# Work request
All records should be written out again exactly.

# Data for analysis
------------

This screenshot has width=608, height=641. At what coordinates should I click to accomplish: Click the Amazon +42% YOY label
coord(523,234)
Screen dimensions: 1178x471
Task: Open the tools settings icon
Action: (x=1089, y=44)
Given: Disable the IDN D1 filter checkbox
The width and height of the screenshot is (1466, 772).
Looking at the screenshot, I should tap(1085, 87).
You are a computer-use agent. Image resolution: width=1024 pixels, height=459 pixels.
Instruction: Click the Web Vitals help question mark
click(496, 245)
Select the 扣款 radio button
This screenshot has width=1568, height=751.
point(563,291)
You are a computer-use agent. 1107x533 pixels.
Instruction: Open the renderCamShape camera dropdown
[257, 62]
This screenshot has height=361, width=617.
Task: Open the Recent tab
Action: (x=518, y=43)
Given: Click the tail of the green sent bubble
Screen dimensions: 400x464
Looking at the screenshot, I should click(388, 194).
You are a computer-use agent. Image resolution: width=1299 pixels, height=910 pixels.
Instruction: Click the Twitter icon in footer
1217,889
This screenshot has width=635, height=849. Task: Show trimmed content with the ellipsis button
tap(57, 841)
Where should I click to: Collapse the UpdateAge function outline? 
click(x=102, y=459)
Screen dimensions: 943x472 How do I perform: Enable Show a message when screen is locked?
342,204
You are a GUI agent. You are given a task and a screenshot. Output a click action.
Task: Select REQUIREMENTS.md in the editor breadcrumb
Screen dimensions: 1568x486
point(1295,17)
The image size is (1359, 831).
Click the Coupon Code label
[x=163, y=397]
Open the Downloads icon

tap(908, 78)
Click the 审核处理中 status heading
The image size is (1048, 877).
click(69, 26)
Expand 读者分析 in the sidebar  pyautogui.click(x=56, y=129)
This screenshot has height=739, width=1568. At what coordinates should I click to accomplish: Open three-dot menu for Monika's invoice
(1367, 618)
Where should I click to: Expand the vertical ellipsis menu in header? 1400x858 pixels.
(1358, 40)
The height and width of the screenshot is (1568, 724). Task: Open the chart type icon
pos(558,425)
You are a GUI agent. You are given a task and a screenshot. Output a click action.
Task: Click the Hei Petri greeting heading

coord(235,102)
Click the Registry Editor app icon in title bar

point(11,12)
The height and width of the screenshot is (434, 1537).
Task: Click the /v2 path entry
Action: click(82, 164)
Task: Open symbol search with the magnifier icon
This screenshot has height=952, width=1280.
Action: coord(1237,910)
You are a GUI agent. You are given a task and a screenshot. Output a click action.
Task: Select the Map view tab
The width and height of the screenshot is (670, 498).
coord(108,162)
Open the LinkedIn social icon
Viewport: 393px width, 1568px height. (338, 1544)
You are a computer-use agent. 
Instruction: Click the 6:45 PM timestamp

------------

# Answer box
This screenshot has width=608, height=641. At what coordinates should I click to accomplish: Click the Amazon +42% YOY label
coord(523,234)
Screen dimensions: 1178x471
Task: Open the tools settings icon
Action: (x=1089, y=44)
Given: Disable the IDN D1 filter checkbox
The width and height of the screenshot is (1466, 772).
Looking at the screenshot, I should tap(1085, 87).
You are a computer-use agent. Image resolution: width=1024 pixels, height=459 pixels.
Instruction: Click the Web Vitals help question mark
click(496, 245)
Select the 扣款 radio button
This screenshot has width=1568, height=751.
point(563,291)
You are a computer-use agent. 1107x533 pixels.
Instruction: Open the renderCamShape camera dropdown
[257, 62]
This screenshot has height=361, width=617.
Task: Open the Recent tab
Action: (x=518, y=43)
Given: Click the tail of the green sent bubble
Screen dimensions: 400x464
Looking at the screenshot, I should click(388, 194).
You are a computer-use agent. Image resolution: width=1299 pixels, height=910 pixels.
Instruction: Click the Twitter icon in footer
1217,889
This screenshot has width=635, height=849. Task: Show trimmed content with the ellipsis button
tap(57, 841)
Where should I click to: Collapse the UpdateAge function outline? 
click(x=102, y=459)
Screen dimensions: 943x472 How do I perform: Enable Show a message when screen is locked?
342,204
You are a GUI agent. You are given a task and a screenshot. Output a click action.
Task: Select REQUIREMENTS.md in the editor breadcrumb
Screen dimensions: 1568x486
point(1295,17)
The image size is (1359, 831).
Click the Coupon Code label
[x=163, y=397]
Open the Downloads icon

tap(908, 78)
Click the 审核处理中 status heading
The image size is (1048, 877).
click(69, 26)
Expand 读者分析 in the sidebar  pyautogui.click(x=56, y=129)
This screenshot has height=739, width=1568. At what coordinates should I click to accomplish: Open three-dot menu for Monika's invoice
(1367, 618)
Where should I click to: Expand the vertical ellipsis menu in header? 1400x858 pixels.
(1358, 40)
The height and width of the screenshot is (1568, 724). Task: Open the chart type icon
pos(558,425)
You are a GUI agent. You are given a task and a screenshot. Output a click action.
Task: Click the Hei Petri greeting heading

coord(235,102)
Click the Registry Editor app icon in title bar

point(11,12)
The height and width of the screenshot is (434, 1537).
Task: Click the /v2 path entry
Action: click(82, 164)
Task: Open symbol search with the magnifier icon
This screenshot has height=952, width=1280.
Action: coord(1237,910)
You are a GUI agent. You are given a task and a screenshot. Output a click action.
Task: Select the Map view tab
The width and height of the screenshot is (670, 498).
coord(108,162)
Open the LinkedIn social icon
Viewport: 393px width, 1568px height. (338, 1544)
You are a computer-use agent. 
Instruction: Click the 6:45 PM timestamp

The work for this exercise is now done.